Phase 1: Pooper and Tooters (0-1 Years)
This is the most difficult phase for a parent as the baby keeps waking up every few hours. Infants need to sleep 4 to 5 hours since they have small stomachs and cannot hold food in for very long. Once they get it out, they get hungry again! This can be quite disturbing for the parents too during the night since that is the time we fill up on our sleep. Here are a few tips you can use to get your crying poop machine back to sleep.
⦁ Get your spouse to take turns with you to feed the baby during the night. The baby will get up after every few hours, so one of should be ready to feed him/her. Once fed, chances are that the baby will go back to sleep.
⦁ Babies cannot differentiate between day and night. And after being fed, they are ready for some playtime. If the baby wakes up during the night and does not go back to sleep after being fed, try not to engage playfully with him/her. Keep the lights turned off and be as quiet and subdued as you can.
⦁ If your baby refuses to sleep, check the obvious details like are the baby’s clothes comfortable? Does he/she need a diaper change? Is the environment around the baby sleep inducing? Just like adults, babies also need a sleep inducing environment to sleep.
⦁ Make sure the baby is not over stimulated before bedtime. Playing peek-a-boo and piggyback rides are not a good idea before the baby’s bedtime.

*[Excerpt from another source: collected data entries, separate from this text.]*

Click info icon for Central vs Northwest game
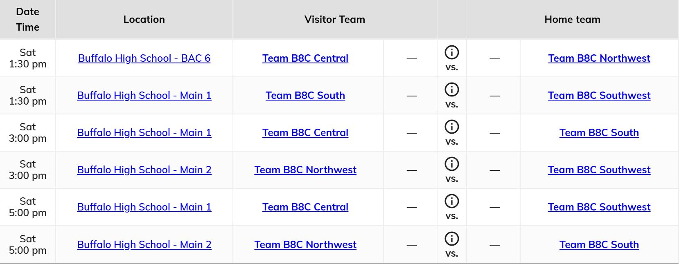451,52
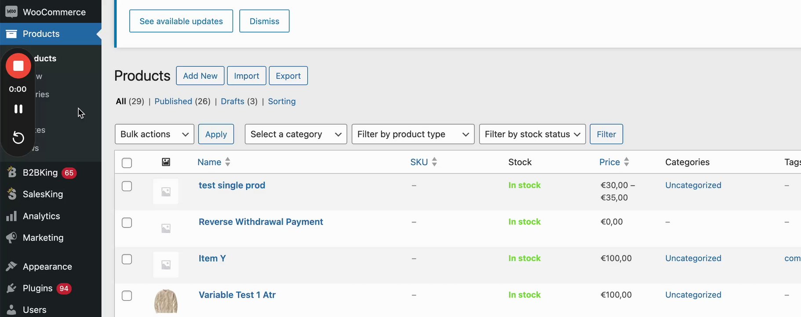The image size is (801, 317).
Task: Open SalesKing from its sidebar icon
Action: pyautogui.click(x=11, y=194)
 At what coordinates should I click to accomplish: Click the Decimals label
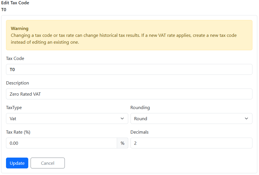pyautogui.click(x=139, y=132)
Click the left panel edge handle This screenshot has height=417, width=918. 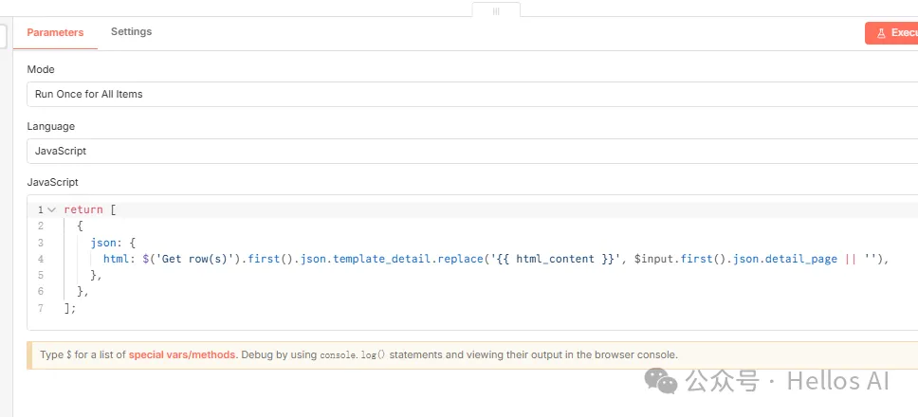[3, 36]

Phase 2: Monsters and Bedtime Stories (1-6 Years)
This is the stage where you have to focus on setting a consistent bedtime routine for your growing child. At this age, a child needs to sleep around 11 – 12 hours per day.
⦁ Start by incorporating bedtime activities before putting your child to sleep. Set a routine of having the child brush their teeth and change into their jammies. Grab a book and cuddle up with them in bed and read them a story.
⦁ Keep the lights low and have them follow the bedtime routine at least an hour or thirty minutes before they get in bed.
⦁ Don’t let your child watch TV or go anywhere near digital screens or anything that gets them excited before bedtime.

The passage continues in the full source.